Taking off

Today I am heading on a work trip to Miami for a 2.5 day team meeting with my clinical research staff from Argentina, Brazil, Colombia and Mexico. Our director lives near Miami and the LatAm headquarters for our company is here, so it is the most logical place for our semi-annual in person meeting. I have led the clinical research specialists on this team for ~4 years, since my previous boss left, though I have only held the manager position officially for ~2.5 years. It has been both a joy and an enormous challenge. I believe this will be my last team meeting with this team in this position.

Delta plane

My soul is calling me toward other work and my deadline is 6-12 months from now, my intention to be in a different position. While I am not sure the exact trajectory of my next career move, I know it must be done. In the past year and a half, our crew of 8 clinical research specialist was whittled down to 4 (we still have one open head count and I hope to hire in that spot in Mexico by end of November, bring it up to 5). Restructuring is the name of the game in large companies, and while I understand the philosophical intentions of this particular re-organization, the volume of work versus the scarcity of people is unsustainable.
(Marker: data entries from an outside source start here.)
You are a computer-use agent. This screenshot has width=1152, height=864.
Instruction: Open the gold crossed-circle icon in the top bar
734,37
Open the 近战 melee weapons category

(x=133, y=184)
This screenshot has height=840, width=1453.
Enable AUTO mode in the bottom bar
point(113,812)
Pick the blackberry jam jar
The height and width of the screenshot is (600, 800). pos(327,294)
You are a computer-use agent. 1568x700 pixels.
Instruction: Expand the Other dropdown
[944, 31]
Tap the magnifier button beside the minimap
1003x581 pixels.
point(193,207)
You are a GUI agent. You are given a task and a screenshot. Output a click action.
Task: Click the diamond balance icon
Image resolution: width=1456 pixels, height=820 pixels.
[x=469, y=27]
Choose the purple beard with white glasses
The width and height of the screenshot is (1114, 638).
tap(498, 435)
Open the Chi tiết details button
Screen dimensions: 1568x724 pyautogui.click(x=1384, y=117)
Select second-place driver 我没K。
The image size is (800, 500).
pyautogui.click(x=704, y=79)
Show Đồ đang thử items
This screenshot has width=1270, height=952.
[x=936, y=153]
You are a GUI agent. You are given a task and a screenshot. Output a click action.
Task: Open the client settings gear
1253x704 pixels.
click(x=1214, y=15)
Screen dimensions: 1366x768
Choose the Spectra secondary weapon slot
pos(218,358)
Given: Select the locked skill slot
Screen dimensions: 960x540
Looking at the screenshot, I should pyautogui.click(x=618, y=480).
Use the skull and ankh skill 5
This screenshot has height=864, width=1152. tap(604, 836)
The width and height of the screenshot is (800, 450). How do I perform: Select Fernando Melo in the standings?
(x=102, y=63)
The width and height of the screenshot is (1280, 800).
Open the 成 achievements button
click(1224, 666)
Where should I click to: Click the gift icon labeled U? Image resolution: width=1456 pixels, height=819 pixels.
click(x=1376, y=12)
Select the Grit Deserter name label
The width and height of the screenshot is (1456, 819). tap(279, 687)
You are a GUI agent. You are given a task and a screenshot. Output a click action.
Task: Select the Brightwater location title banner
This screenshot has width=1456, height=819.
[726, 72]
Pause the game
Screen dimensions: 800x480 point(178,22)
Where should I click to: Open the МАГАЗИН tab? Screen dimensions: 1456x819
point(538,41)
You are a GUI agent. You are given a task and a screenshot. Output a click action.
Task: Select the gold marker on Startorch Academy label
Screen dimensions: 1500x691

In the past year, I was able to participate in leadership development experience for an 8-month period that helped me explore other interests. Though I am not an engineer, I realized that I am “lit up” by the design side of the work, and also market development, and the leadership/education areas. I have a long list of people that I have been nudged toward interviewing, to learn more about their work and how they arrived in their positions. So far, I have been doing this slowly, but also compelled my positions outside my company.

I am attracted to the small company “world” in terms of its agility and lack of bureaucratic hurdles. Back in the days when I aspired to work in leadership of nonprofits, this was one quality that I appreciated. I enjoy mentoring and developing other leaders within my company, helping people fulfill their career aspirations. I think this is what has made me a solid manager in this role, but I also crave much more “think time” and solitude during the typical work week. Since my role is a nexus point for every business unit (there are something like 11 by one count, 15 by another) in the company, it can get a bit overwhelming.

As an introvert, coping with all of the people time and meeting time is draining. I have learned to block off time on my calendar for “think time” and this has been life-saving. But now I am readying myself to close a chapter of this part of my career and open a new one. While I am not sure I know exactly what that is, I trust that I will know what decisions to make as certain opportunities emerge. I am operating on that faith right now, trust that I know myself better, and can follow my curiosity as it leads toward my next big thing.

Some short posts on the way this week, amigos, as I fit in small bits of writing time in the next few 12 hour days. Hasta luego!